Partant d’un point de vue intersectionnel, l’œuvre s’inscrit dans le champ des études de genre, des études culturelles, de la sociologie, de la psychologie et de la philosophie. Sa perspective est anti raciste, décoloniale et féministe. Ahmed situe son féminisme comme pouvant dialoguer avec le post-modernisme et non simplement y répondre. C’est une idée qu’elle développe plus particulièrement dans son œuvre « Differences that matter », publié en 1998 par Cambridge University Press[1].
Cet essai de Sarah Ahmed propose la théorie de la politique culturelle des émotions. Plutôt que de chercher à définir ce que sont les émotions, elle tente d’observer ce qu’elles font. Elle se penche sur les effets politiques produits par celles-ci. Les émotions existeraient au sein de structures qui produisent du pouvoir. Elles ne seraient pas simplement des états psychologiques, mais plutôt des pratiques sociales et culturelles[2]. Celles-ci auraient autant d’effets politiques que d’autres phénomènes politiques comme les discours, par exemple. La politique culturelle des émotions participe à créer l’idée d’une identité nationale. C’est de ce principe que découle l’exclusion sociale de certains corps au profit d’autres
L’autrice propose un nouveau récit des émotions et une nouvelle manière de conceptualiser notre rapport quotidien à celles-ci. Selon Ahmed, les émotions sont relationnelles puisqu’elles sont formées lorsque mises en contact avec différentes images et représentations. Cette « zone de contact » permet aux émotions de se matérialiser et d’ensuite produire du sens[3]. Elle considère que les émotions sont vécues à travers le corps et modelées par les discours. Le lien entre ces deux éléments est le fait qu’il y a une interprétation émotionnelle des sensations[4].

- _Données fournies_
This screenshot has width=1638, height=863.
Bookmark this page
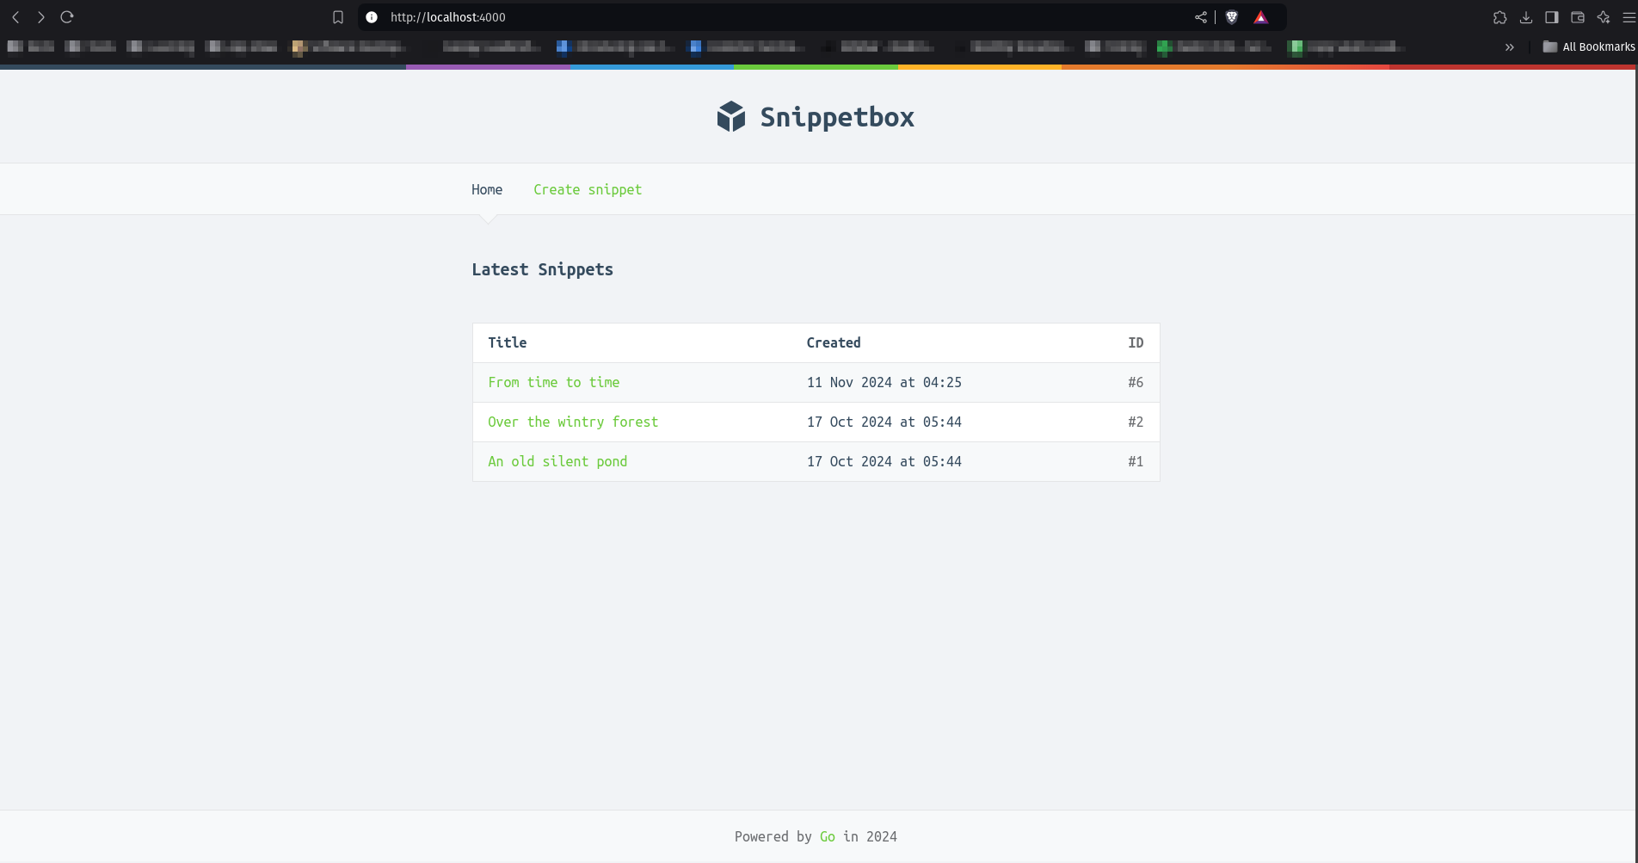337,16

---

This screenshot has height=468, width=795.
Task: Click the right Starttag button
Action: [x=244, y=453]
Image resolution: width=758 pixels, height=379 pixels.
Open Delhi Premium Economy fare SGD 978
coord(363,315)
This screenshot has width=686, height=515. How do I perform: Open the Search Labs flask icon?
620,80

- _Travail demandé_
Reproduisez à l'identique le passage du texte sur la politique culturelle des émotions qui va de « Partant d’un point » jusqu'à « Cambridge University Press[1]. ». Il n'est pas nécessaire de consulter la liste.

- _Corrigé de l'exercice_
Partant d’un point de vue intersectionnel, l’œuvre s’inscrit dans le champ des études de genre, des études culturelles, de la sociologie, de la psychologie et de la philosophie. Sa perspective est anti raciste, décoloniale et féministe. Ahmed situe son féminisme comme pouvant dialoguer avec le post-modernisme et non simplement y répondre. C’est une idée qu’elle développe plus particulièrement dans son œuvre « Differences that matter », publié en 1998 par Cambridge University Press[1].